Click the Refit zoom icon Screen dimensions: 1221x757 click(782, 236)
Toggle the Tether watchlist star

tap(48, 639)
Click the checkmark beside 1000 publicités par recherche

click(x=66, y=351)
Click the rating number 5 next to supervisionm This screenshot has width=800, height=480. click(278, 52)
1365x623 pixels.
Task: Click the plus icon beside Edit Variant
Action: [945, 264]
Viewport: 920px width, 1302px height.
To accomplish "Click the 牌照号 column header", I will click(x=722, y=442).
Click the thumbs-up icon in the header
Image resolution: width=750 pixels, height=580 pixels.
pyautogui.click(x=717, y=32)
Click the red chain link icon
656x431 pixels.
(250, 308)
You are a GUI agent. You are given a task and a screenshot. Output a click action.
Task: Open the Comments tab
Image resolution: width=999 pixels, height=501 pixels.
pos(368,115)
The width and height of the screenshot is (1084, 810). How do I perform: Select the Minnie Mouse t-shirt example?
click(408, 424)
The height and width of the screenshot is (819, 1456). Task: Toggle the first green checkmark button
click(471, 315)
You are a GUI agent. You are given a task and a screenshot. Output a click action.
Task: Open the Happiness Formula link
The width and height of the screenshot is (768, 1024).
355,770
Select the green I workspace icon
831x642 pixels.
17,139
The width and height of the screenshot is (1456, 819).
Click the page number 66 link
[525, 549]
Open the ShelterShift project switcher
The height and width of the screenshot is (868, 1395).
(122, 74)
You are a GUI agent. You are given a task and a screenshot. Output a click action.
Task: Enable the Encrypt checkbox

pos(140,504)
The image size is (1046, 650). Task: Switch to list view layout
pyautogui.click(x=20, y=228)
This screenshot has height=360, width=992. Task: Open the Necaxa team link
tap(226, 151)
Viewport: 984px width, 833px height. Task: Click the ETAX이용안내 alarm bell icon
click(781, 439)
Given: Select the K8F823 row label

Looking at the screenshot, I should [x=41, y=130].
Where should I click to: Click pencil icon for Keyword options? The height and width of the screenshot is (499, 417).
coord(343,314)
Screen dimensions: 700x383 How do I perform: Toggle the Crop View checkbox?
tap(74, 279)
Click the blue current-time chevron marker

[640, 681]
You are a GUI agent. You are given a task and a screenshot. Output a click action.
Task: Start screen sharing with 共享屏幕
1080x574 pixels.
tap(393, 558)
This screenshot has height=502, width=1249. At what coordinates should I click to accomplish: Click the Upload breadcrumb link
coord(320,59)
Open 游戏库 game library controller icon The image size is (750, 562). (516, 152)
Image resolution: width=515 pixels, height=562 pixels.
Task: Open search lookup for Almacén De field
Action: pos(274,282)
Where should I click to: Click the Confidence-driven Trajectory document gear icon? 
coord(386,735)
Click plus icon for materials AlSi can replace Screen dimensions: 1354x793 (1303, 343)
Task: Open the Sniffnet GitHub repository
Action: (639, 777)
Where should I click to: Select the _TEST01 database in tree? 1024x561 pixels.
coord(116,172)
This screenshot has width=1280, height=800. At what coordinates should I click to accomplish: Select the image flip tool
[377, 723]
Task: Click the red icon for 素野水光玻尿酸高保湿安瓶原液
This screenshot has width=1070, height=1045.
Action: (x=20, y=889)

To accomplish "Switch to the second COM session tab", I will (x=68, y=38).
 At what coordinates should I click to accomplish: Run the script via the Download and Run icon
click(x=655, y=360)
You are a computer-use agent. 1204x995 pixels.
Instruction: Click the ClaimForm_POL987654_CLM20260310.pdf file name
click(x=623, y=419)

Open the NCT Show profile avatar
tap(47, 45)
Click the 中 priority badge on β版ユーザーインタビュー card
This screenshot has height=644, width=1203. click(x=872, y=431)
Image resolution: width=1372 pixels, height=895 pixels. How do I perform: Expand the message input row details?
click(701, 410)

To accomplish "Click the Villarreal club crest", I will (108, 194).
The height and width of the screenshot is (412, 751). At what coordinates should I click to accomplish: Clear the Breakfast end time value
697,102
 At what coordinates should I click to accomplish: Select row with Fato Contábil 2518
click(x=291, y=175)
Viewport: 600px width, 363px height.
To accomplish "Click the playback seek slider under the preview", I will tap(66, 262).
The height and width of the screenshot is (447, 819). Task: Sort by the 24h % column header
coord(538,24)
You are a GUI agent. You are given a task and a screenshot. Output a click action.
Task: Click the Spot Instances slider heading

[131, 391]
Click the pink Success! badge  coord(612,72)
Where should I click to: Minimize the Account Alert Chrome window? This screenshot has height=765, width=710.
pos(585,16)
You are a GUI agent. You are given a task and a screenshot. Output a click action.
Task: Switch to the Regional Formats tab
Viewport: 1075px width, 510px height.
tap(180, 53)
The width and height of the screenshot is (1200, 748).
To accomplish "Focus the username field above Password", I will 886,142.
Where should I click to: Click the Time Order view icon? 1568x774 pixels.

To do
From the line that holds "Viewport: 1075px width, 510px height." down to the last line of the material, copy every line exactly and add nothing.

Final answer
Viewport: 1075px width, 510px height.
tap(180, 53)
The width and height of the screenshot is (1200, 748).
To accomplish "Focus the username field above Password", I will 886,142.
Where should I click to: Click the Time Order view icon? 1568x774 pixels.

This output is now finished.